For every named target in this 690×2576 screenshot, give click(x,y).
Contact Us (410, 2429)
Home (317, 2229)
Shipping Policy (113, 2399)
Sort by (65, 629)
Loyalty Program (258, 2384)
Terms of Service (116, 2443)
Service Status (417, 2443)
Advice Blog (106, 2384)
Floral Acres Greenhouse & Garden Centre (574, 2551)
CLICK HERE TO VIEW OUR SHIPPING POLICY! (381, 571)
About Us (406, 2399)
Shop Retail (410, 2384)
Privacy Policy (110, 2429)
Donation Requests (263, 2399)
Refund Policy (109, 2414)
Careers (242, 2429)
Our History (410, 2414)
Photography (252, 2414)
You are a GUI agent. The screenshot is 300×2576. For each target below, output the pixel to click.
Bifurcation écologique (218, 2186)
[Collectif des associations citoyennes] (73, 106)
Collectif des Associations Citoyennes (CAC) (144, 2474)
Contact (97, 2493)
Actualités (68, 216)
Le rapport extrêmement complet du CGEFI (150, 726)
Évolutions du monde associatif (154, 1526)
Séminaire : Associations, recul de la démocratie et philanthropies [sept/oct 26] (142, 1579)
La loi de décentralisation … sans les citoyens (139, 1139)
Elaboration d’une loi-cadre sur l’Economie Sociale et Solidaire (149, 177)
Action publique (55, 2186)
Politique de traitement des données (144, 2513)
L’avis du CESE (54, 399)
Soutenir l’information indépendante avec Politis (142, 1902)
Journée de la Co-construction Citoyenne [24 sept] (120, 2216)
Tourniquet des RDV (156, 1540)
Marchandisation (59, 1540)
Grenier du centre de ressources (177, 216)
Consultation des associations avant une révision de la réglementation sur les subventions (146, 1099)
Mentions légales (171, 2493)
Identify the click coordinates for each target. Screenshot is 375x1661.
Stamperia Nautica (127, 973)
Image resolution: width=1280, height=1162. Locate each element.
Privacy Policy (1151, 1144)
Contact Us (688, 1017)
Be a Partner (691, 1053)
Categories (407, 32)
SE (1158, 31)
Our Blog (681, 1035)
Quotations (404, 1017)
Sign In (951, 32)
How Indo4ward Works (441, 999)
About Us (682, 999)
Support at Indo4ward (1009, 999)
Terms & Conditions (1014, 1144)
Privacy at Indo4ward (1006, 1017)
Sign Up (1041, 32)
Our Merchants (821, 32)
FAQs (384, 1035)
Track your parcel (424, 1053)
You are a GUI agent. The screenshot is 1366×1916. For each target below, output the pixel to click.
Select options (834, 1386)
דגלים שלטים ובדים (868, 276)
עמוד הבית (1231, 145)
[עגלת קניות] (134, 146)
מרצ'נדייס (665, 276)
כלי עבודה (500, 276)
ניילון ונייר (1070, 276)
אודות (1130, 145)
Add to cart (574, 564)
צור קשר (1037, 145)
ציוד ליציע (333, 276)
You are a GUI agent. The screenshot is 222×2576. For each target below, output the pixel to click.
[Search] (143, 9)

★ ★ ★

- **What is needed**:
Copy the material above so that it matches line for line.

- **Answer below**:
For every named target in this 690×2576 screenshot, give click(x,y).
Contact Us (410, 2429)
Home (317, 2229)
Shipping Policy (113, 2399)
Sort by (65, 629)
Loyalty Program (258, 2384)
Terms of Service (116, 2443)
Service Status (417, 2443)
Advice Blog (106, 2384)
Floral Acres Greenhouse & Garden Centre (574, 2551)
CLICK HERE TO VIEW OUR SHIPPING POLICY! (381, 571)
About Us (406, 2399)
Shop Retail (410, 2384)
Privacy Policy (110, 2429)
Donation Requests (263, 2399)
Refund Policy (109, 2414)
Careers (242, 2429)
Our History (410, 2414)
Photography (252, 2414)
You are a GUI agent. The screenshot is 300×2576. For each target below, output the pixel to click.
Bifurcation écologique (218, 2186)
[Collectif des associations citoyennes] (73, 106)
Collectif des Associations Citoyennes (CAC) (144, 2474)
Contact (97, 2493)
Actualités (68, 216)
Le rapport extrêmement complet du CGEFI (150, 726)
Évolutions du monde associatif (154, 1526)
Séminaire : Associations, recul de la démocratie et philanthropies [sept/oct 26] (142, 1579)
La loi de décentralisation … sans les citoyens (139, 1139)
Elaboration d’une loi-cadre sur l’Economie Sociale et Solidaire (149, 177)
Action publique (55, 2186)
Politique de traitement des données (144, 2513)
L’avis du CESE (54, 399)
Soutenir l’information indépendante avec Politis (142, 1902)
Journée de la Co-construction Citoyenne [24 sept] (120, 2216)
Tourniquet des RDV (156, 1540)
Marchandisation (59, 1540)
Grenier du centre de ressources (177, 216)
Consultation des associations avant une révision de la réglementation sur les subventions (146, 1099)
Mentions légales (171, 2493)
Identify the click coordinates for each target. Screenshot is 375x1661.
Stamperia Nautica (127, 973)
Image resolution: width=1280, height=1162. Locate each element.
Privacy Policy (1151, 1144)
Contact Us (688, 1017)
Be a Partner (691, 1053)
Categories (407, 32)
SE (1158, 31)
Our Blog (681, 1035)
Quotations (404, 1017)
Sign In (951, 32)
How Indo4ward Works (441, 999)
About Us (682, 999)
Support at Indo4ward (1009, 999)
Terms & Conditions (1014, 1144)
Privacy at Indo4ward (1006, 1017)
Sign Up (1041, 32)
Our Merchants (821, 32)
FAQs (384, 1035)
Track your parcel (424, 1053)
You are a GUI agent. The screenshot is 1366×1916. For each target below, output the pixel to click.
Select options (834, 1386)
דגלים שלטים ובדים (868, 276)
עמוד הבית (1231, 145)
[עגלת קניות] (134, 146)
מרצ'נדייס (665, 276)
כלי עבודה (500, 276)
ניילון ונייר (1070, 276)
אודות (1130, 145)
Add to cart (574, 564)
צור קשר (1037, 145)
ציוד ליציע (333, 276)
You are a GUI agent. The screenshot is 222×2576. For each target below, output the pixel to click.
[Search] (143, 9)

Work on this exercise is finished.